By QUINTON SMITH/YachatsNews.com
Voters in the Yachats Rural Fire Protection District will have a substantial financial decision to make in November.
The fire district’s board voted unanimously – but not without some comment — Monday to ask voters to approve a new property tax levy to help pull the district out of its financial troubles.
The request is for $1.59 per $1,000 assessed property value – or $477 per year on property assessed at $300,000.
For it’s first year it would be in addition to the district’s current operating levies of 61 cents and 59 cents per $1,000 assessed property value, which combined with the district’s permanent tax base of 29 cents currently costs the owner of property assessed at $300,000 approximately $447 a year.
The district also has a bond that voters approved in 2016 to build the new fire station just north of Yachats that’s worth 68 cents per $1,000 assessed value. That costs the owner of property assessed at $300,000 just over $200 a year. But bond money can’t be used for year-to-year operating costs.
If voters approve the $1.59 levy in November, the current board intends to let the 59 cent levy expire in July 2023 – keeping it for one year after the new levy would take effect.
Board members are trying to pull the district out of a financial spiral that has been getting progressively worse the past three years as spending outpaces revenue. The district has been borrowing about $350,000 a year mid-way in its budget cycle to make ends meet before repaying the loan when property taxes come in each November.
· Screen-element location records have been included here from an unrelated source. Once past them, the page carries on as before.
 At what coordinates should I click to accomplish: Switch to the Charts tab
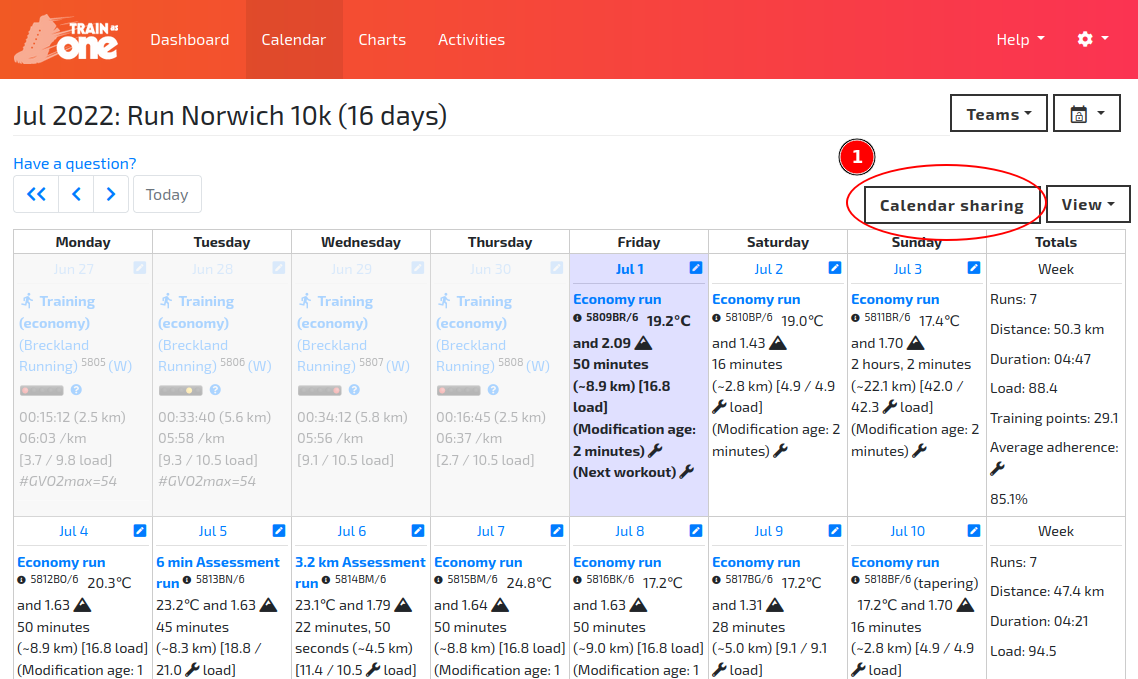click(x=382, y=39)
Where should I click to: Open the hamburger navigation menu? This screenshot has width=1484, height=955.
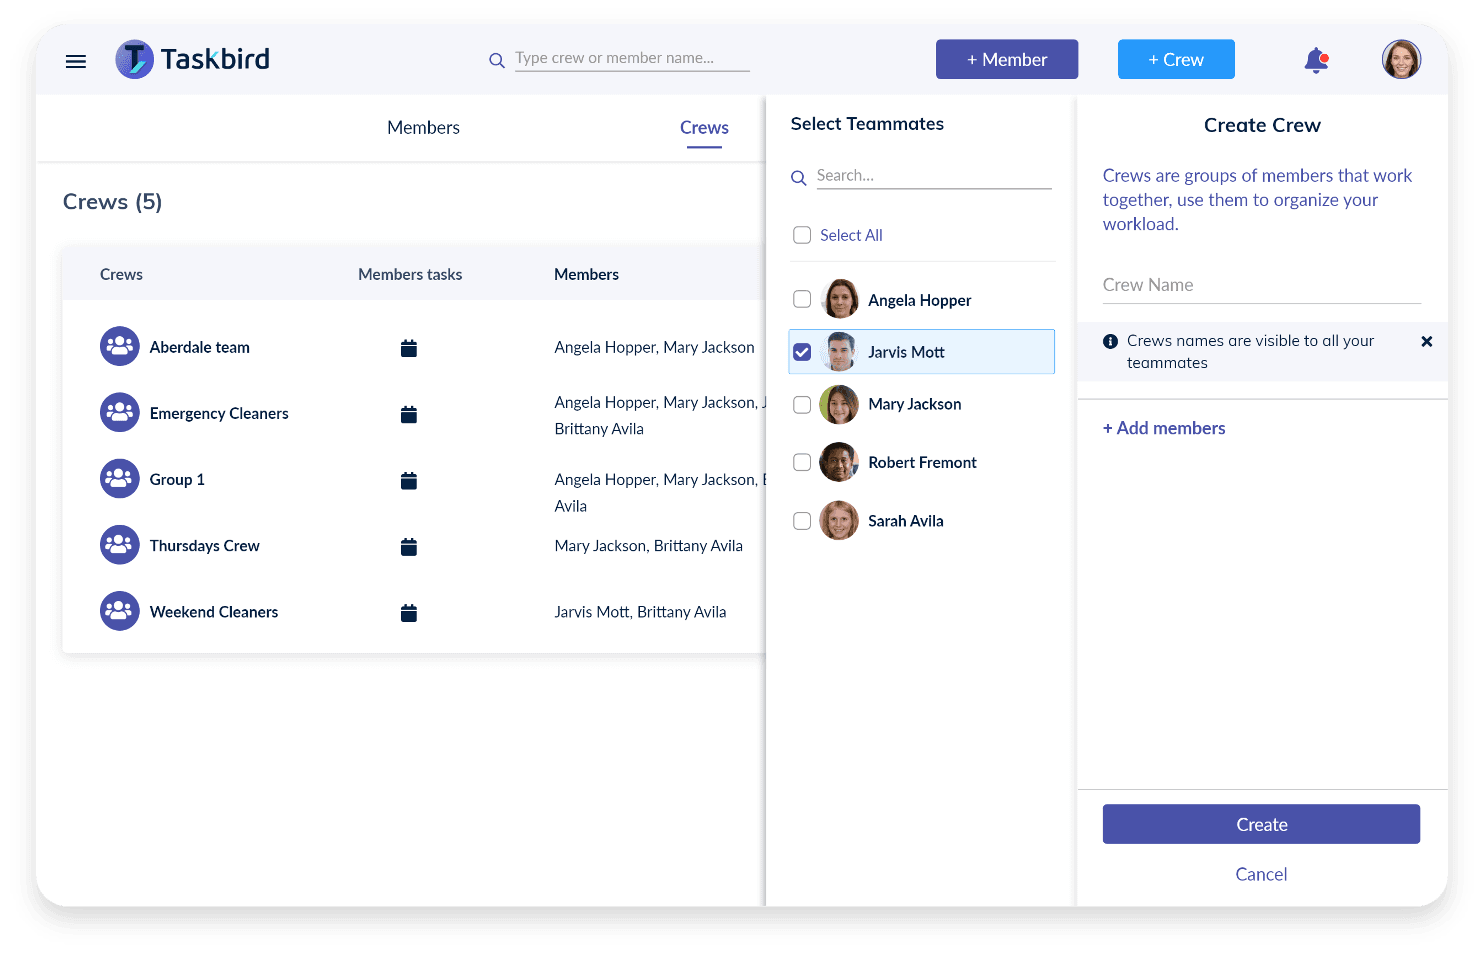coord(76,61)
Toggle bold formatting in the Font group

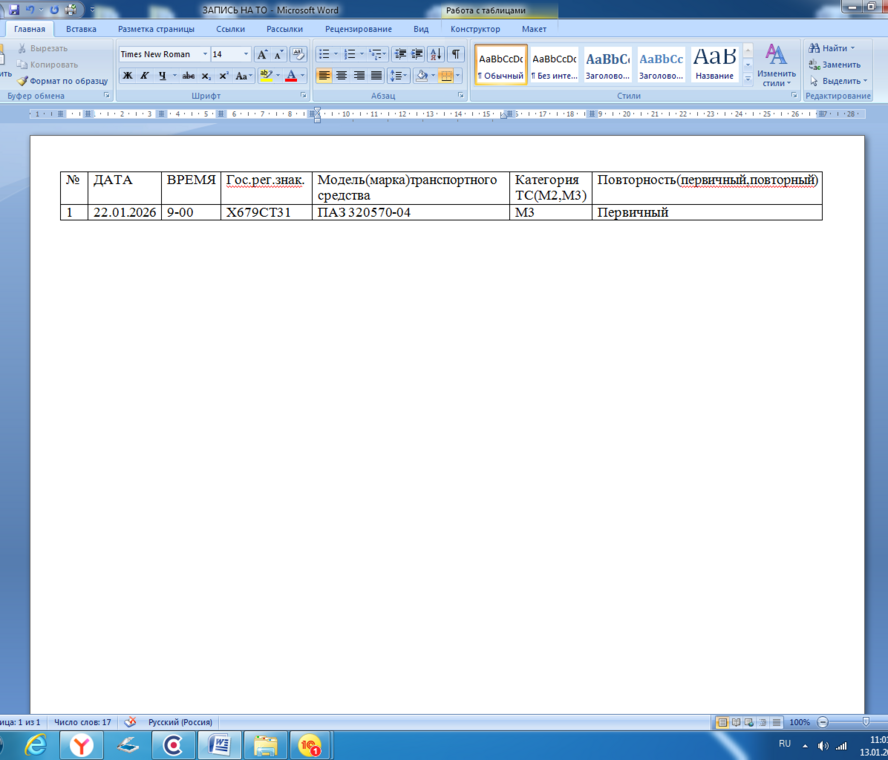click(127, 76)
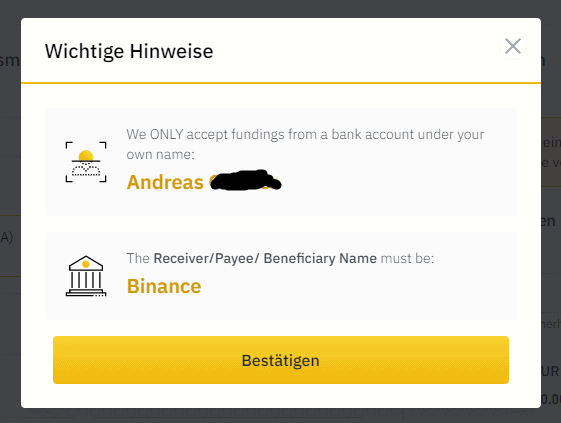
Task: Click the 'We ONLY accept fundings' notice text
Action: coord(305,135)
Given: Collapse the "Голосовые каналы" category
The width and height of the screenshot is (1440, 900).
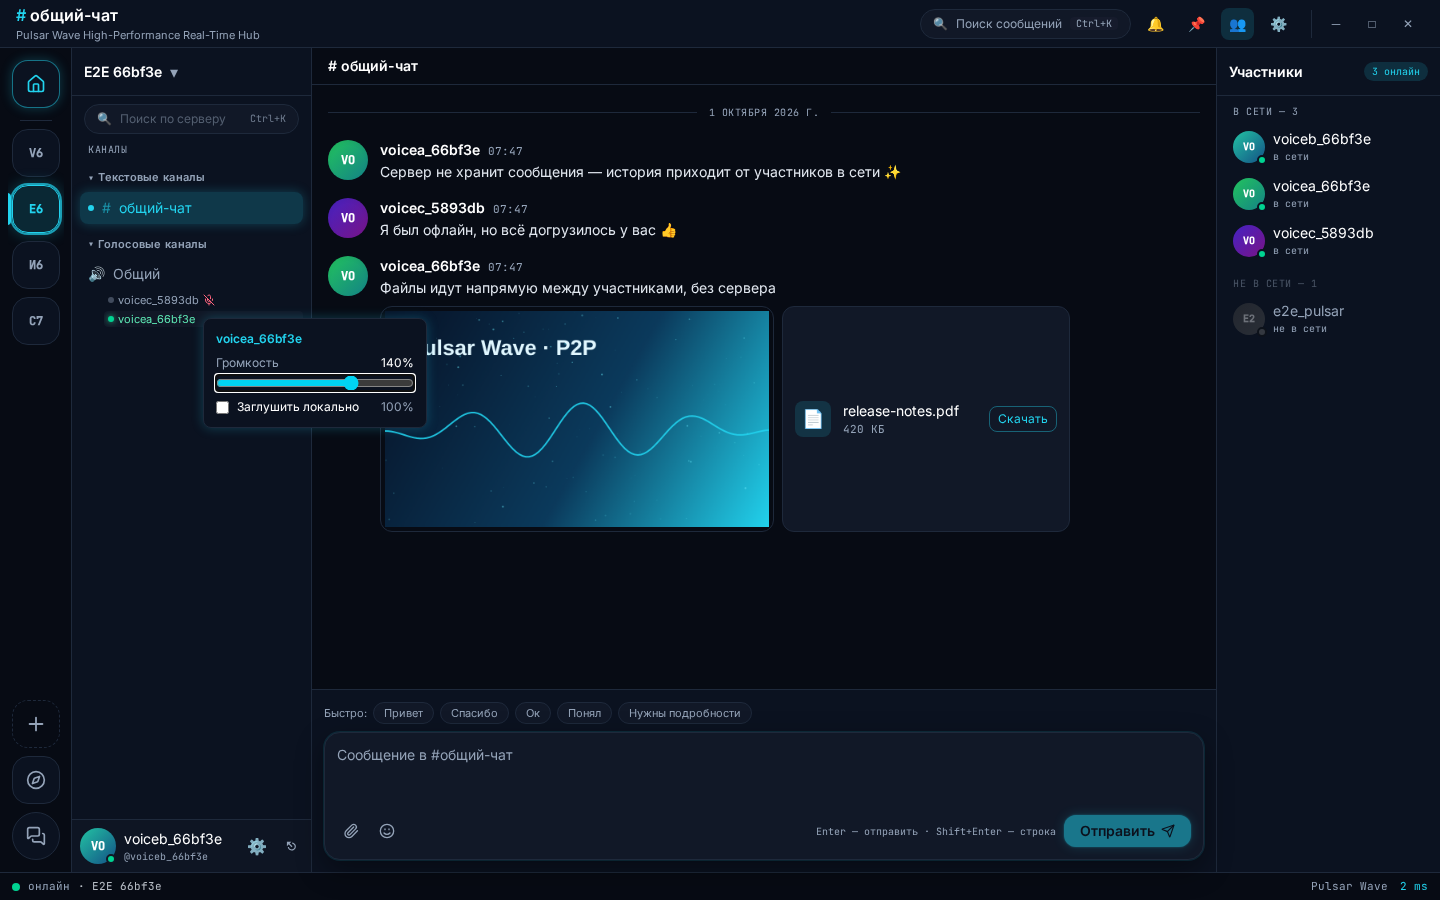Looking at the screenshot, I should (147, 244).
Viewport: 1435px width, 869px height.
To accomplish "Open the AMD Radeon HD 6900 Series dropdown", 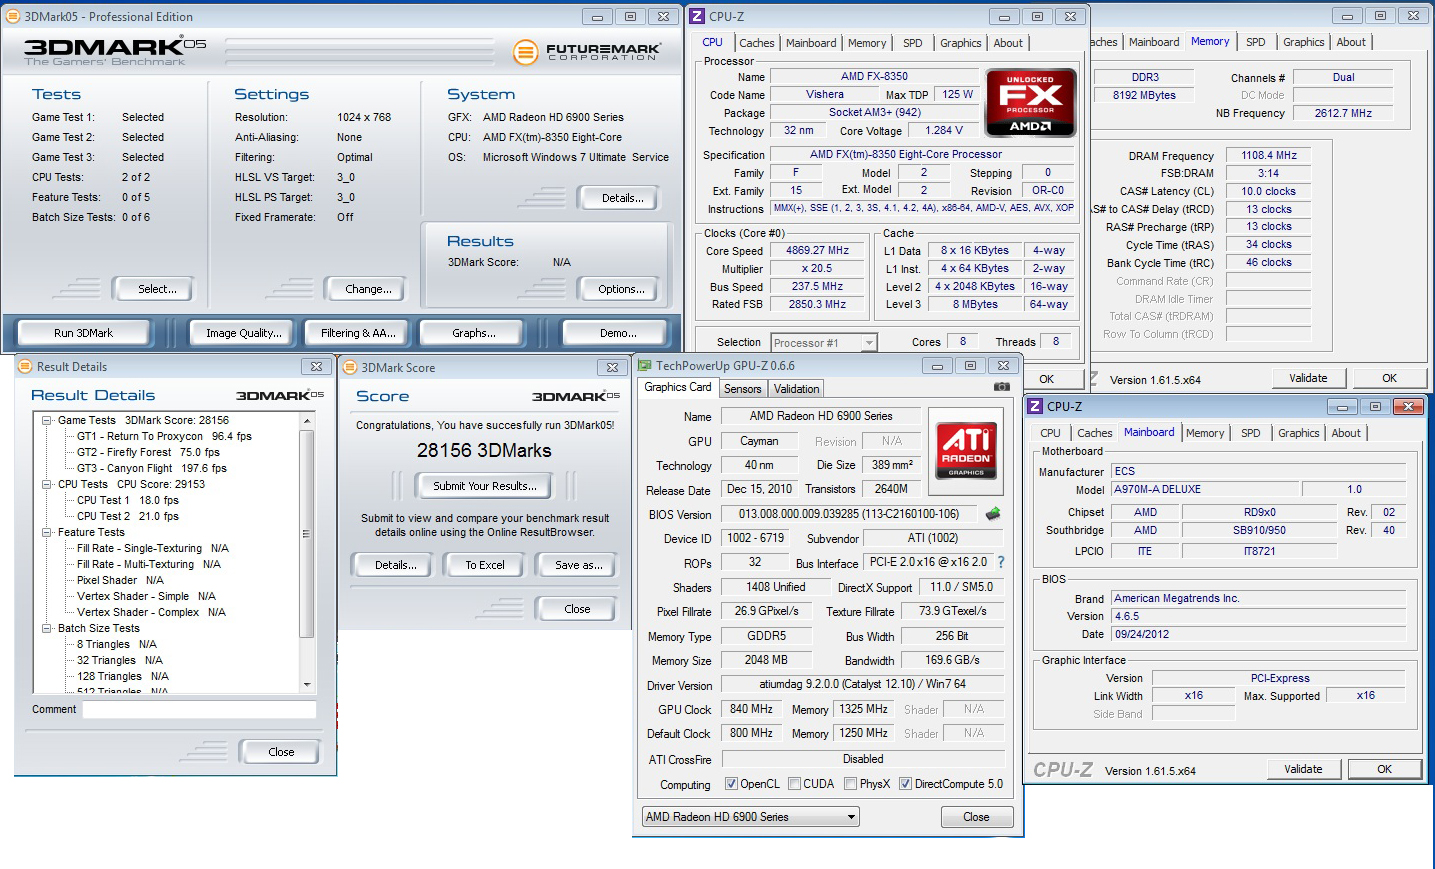I will click(750, 817).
The board hopes the sale of its former station in downtown Yachats will provide a one-time infusion cash if it sells for near its asking price of $550,000. But the city of Yachats owns one of the lots under the station and can claim 28 percent of the sale price, if it decides to do so.
Board member Ed Hallahan, who helped put the levy proposal together, said keeping the 59 cent levy until 2023 – one year after the $1.59 levy would take effect – will solve the district’s immediate money problems.
“The one year overlap is what’s going to get us out of our financial hole,” he said.
In approving the proposed tax levy Monday, the board did not take the advice of budget committee chair Joanne Kittel, who two weeks ago said the board should address three items before sending a levy to voters. Kittel’s suggested the board should justify having two administrators, examine the fire district’s subsidizing staffing for the nonprofit South Lincoln Ambulance for very little reimbursement, and to first see the impact on its finances of selling the old station.
Hallahan said board members would need to develop talking points and use all available resources to get information about the district and its issues out to voters before November.
“I think we need to do everything we can think of,” he said.
Board members Drew Tracy and Donald Tucker, who have been trying to get the board to look closer at the ambulance arrangement, reiterated Monday that it needs a fresh look. The ambulance nonprofit is controlled by district administrator Frankie Petrick, assistant administrator Shelby Knife, and three outside board members.
Ambulance calls make up the bulk of fire district responses, which puts two Yachats firefighter/paramedics on the ambulance. When they are on ambulance calls it takes them out of service if anything else occurs, which then requires a mutual aid response from Central Oregon Coast Fire & Rescue or Pacific West Ambulance, both in Waldport. All other fire districts in Lincoln County have Pacific West provide that initial ambulance response – but at fees nearly twice what South Lincoln Ambulance charges.
Tracy and Tucker also said the district needs to take a serious look at consolidation with Central Oregon Coast and the Seal Rock Fire Department, which currently have an agreement to share resources. Central Coast is also interested in a potential merger, but first with Seal Rock.
“That should be a part of our conversation,” Tracy said. “We need to look at increasing our service levels.”
“I absolutely agree,” Tucker said.
In other business Monday, the board:
- Approved a 2021-22 general fund budget of $1.97 million that includes money for six firefighter/paramedics, one less than currently authorized.
- During an executive session, reviewed details of an offer presented by its real estate agent, Chris Watkins of Newport, for its former station on West Second Street. In open session it made a counter offer $75,000 higher than what the prospective buyers proposed.
John Bonnar says
I think as a property owner it is ludicrous to continue to ask us, owners, to pay for continued mismanagement of our fire service, expenditures. The asked for levy, of approximately $1.59 per $1,000 of assessed value (average tax bill increase of $446) doesn’t sound like much but it is when you are looking at your total property tax, bill. People have voted in the recent past increases to/adding levies. One should ask themselves have you ever seen our property taxes go down? There are a lot of us in this community that are on fixed incomes and can not recoup these additional expenses. The owners of businesses and rentals can increase their prices/rents but the average property owner can’t. We will be stuck with these additional taxes and all other increases in the local/nationwide economy.
BogusOtis says
It’s ridiculous for them to ask for more property owners money. This is one reason we don’t have affordable housing in this State. It’s not greedy property owners it’s the greedy government. Sounds like Yachats fire needs to do what the rest of us have been forced to do and that is tighten their belts and go without.